Stored data entries
----------

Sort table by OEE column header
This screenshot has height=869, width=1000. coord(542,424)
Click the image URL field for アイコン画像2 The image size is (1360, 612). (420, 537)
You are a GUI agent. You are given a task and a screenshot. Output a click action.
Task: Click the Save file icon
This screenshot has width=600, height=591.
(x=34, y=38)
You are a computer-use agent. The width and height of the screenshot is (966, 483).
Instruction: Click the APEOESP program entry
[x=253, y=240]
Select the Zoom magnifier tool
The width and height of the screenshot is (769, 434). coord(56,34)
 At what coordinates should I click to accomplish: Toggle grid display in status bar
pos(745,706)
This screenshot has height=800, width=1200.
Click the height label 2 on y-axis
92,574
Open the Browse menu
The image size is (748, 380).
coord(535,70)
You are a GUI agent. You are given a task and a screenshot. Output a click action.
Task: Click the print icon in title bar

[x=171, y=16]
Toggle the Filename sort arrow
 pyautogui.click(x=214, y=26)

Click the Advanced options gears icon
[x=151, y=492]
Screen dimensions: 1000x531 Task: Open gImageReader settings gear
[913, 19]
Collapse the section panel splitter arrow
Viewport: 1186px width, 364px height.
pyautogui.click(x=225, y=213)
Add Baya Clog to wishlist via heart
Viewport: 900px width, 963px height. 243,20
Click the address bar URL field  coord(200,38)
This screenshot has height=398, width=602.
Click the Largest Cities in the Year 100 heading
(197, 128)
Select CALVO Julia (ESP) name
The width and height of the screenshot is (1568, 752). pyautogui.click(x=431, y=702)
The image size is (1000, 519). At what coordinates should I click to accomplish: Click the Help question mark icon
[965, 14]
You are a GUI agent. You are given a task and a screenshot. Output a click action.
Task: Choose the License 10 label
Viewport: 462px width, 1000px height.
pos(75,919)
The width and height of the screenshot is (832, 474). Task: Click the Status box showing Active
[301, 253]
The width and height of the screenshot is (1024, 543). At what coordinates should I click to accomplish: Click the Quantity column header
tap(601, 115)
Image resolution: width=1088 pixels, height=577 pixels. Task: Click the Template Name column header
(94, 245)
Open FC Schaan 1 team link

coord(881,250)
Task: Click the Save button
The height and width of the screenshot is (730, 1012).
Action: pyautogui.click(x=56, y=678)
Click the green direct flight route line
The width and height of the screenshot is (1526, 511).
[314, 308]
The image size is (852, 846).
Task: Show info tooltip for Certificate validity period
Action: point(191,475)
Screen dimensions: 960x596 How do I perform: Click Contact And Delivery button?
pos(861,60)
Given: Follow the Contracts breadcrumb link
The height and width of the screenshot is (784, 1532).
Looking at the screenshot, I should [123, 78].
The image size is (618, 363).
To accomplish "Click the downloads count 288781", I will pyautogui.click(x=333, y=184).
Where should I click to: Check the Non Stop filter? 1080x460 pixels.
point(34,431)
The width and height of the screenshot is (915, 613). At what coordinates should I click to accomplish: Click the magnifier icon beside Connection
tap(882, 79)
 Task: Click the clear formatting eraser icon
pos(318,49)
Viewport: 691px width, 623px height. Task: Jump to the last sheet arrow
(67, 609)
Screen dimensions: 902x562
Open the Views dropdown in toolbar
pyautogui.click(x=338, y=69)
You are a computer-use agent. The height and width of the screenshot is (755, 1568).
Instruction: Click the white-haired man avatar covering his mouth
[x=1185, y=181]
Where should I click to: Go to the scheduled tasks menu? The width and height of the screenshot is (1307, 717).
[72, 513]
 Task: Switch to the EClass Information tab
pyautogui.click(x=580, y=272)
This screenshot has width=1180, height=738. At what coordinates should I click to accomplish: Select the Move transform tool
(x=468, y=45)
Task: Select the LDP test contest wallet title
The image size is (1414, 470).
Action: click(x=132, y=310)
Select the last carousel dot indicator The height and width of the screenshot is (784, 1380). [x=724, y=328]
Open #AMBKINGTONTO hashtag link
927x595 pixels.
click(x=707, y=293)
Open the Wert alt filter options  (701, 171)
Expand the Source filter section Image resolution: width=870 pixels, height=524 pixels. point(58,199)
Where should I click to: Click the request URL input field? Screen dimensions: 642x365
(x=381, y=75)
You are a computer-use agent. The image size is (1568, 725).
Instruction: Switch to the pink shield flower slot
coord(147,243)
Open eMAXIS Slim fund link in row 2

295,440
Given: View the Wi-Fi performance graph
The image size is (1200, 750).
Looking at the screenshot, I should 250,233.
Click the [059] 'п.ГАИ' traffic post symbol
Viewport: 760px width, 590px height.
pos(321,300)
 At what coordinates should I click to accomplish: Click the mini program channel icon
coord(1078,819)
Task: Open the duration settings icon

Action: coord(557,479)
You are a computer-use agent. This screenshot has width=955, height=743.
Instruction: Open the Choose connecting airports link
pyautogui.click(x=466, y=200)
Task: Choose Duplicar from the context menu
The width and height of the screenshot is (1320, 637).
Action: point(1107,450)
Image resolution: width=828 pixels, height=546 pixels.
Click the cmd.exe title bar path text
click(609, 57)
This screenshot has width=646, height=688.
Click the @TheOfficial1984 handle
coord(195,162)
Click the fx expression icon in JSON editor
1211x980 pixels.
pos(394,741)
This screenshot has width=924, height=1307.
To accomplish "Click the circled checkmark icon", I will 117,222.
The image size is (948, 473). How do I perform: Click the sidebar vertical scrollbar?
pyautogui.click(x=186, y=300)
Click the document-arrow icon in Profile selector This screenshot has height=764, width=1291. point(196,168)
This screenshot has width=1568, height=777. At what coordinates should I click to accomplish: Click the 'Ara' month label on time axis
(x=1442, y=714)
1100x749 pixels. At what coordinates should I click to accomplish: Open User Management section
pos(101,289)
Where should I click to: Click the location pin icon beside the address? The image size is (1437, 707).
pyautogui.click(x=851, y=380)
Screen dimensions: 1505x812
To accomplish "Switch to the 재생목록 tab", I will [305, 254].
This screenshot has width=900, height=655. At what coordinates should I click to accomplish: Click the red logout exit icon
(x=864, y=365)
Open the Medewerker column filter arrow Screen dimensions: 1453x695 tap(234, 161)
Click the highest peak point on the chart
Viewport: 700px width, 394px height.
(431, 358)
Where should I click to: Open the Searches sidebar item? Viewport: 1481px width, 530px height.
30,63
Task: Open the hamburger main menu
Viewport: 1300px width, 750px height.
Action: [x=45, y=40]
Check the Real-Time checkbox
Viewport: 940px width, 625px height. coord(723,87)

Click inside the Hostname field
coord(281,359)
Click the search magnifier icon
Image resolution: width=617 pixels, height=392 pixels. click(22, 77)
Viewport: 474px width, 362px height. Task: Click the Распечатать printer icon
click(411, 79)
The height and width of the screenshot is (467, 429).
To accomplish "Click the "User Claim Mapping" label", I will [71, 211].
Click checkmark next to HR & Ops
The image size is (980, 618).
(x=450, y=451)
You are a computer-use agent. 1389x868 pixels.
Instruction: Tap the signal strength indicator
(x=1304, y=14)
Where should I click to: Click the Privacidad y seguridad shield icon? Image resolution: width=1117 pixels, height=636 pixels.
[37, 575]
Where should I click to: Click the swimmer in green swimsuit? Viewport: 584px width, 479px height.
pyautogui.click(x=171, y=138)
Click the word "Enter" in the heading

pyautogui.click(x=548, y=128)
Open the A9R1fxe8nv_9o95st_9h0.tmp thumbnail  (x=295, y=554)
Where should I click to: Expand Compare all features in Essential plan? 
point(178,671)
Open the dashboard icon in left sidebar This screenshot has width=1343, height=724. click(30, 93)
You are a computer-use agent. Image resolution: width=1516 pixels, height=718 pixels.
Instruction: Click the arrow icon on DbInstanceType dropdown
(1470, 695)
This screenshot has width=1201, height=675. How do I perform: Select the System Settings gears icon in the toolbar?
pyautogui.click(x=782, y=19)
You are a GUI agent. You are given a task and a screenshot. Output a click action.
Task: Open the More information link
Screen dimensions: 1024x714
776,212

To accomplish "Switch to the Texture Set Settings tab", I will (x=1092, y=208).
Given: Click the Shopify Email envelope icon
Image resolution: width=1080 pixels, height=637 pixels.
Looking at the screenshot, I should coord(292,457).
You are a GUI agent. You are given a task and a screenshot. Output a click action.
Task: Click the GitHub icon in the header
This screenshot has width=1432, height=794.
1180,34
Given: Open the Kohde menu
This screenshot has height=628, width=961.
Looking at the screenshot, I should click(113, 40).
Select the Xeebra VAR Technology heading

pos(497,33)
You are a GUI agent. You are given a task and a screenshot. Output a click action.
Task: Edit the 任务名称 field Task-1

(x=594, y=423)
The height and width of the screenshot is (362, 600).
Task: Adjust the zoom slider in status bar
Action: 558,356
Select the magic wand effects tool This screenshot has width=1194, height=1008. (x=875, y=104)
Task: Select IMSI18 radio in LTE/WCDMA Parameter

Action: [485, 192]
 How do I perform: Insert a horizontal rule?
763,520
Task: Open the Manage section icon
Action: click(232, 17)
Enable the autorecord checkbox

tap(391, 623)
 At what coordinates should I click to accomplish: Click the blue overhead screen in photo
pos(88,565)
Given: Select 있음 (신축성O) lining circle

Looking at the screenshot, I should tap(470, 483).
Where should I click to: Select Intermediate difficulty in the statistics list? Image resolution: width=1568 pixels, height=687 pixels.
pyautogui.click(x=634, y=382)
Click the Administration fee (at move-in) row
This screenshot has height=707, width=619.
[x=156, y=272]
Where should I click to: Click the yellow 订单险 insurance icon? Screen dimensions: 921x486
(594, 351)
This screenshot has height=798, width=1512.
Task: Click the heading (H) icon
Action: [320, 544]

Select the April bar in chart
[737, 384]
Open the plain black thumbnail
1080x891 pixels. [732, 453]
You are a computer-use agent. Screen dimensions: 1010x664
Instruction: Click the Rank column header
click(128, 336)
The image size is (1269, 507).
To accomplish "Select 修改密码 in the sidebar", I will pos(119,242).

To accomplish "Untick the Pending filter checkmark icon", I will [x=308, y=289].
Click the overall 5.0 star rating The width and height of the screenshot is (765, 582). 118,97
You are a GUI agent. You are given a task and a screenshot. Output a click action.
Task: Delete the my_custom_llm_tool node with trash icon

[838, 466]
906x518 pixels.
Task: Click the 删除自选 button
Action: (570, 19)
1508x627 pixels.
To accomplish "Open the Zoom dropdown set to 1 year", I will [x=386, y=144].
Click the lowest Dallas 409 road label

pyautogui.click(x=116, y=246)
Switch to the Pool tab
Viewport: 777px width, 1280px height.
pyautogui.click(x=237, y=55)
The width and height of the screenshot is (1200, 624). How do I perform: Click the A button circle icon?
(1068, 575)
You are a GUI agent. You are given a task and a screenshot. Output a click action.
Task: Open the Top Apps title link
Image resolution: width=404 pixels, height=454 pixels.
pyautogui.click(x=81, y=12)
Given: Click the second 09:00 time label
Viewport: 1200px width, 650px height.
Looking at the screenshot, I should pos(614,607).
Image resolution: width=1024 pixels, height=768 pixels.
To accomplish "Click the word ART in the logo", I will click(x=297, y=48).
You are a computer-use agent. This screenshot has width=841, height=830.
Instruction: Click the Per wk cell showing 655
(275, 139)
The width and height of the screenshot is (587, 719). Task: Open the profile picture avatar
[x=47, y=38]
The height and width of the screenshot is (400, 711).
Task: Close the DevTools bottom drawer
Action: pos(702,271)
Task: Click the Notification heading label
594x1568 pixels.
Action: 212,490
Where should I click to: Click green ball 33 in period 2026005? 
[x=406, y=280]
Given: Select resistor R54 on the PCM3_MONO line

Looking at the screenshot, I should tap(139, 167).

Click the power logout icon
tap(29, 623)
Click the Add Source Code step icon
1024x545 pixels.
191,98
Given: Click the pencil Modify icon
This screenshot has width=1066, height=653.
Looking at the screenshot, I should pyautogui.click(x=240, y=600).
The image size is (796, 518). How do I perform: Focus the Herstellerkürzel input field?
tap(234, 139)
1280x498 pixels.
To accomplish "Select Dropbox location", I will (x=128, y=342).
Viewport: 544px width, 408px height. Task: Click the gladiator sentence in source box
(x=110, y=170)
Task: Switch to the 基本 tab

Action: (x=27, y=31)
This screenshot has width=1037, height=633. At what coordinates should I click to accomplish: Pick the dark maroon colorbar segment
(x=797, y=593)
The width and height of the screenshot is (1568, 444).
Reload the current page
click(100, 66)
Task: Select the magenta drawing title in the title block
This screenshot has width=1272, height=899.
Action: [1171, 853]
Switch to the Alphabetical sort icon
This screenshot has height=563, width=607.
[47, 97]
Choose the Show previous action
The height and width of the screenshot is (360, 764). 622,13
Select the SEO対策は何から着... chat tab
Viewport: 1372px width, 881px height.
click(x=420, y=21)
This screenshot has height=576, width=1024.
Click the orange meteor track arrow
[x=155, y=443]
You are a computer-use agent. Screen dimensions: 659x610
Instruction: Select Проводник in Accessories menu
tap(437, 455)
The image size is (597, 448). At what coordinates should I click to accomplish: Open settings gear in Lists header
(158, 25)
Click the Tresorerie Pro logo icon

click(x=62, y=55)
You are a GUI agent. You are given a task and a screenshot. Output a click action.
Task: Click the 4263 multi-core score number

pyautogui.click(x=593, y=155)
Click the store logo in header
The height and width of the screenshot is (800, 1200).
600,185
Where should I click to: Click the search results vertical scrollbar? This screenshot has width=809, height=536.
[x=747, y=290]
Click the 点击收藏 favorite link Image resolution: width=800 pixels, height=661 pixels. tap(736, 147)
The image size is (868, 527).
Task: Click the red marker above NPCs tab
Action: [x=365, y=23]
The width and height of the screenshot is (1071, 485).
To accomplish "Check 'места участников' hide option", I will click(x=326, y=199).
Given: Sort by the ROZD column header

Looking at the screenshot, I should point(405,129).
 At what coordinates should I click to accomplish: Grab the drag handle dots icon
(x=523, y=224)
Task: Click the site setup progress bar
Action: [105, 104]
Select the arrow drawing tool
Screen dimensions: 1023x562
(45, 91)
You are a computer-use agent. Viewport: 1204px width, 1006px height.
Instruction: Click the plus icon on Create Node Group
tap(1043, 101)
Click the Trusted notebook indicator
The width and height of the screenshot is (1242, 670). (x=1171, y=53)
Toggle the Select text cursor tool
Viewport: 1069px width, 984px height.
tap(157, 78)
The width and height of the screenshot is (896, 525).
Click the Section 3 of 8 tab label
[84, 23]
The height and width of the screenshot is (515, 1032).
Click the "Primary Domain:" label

----------

_WHAT IS EXPECTED:_ Show the lines from the data above that contain the string "drawing".

_YOUR RESPONSE:_
Task: Select the magenta drawing title in the title block
Select the arrow drawing tool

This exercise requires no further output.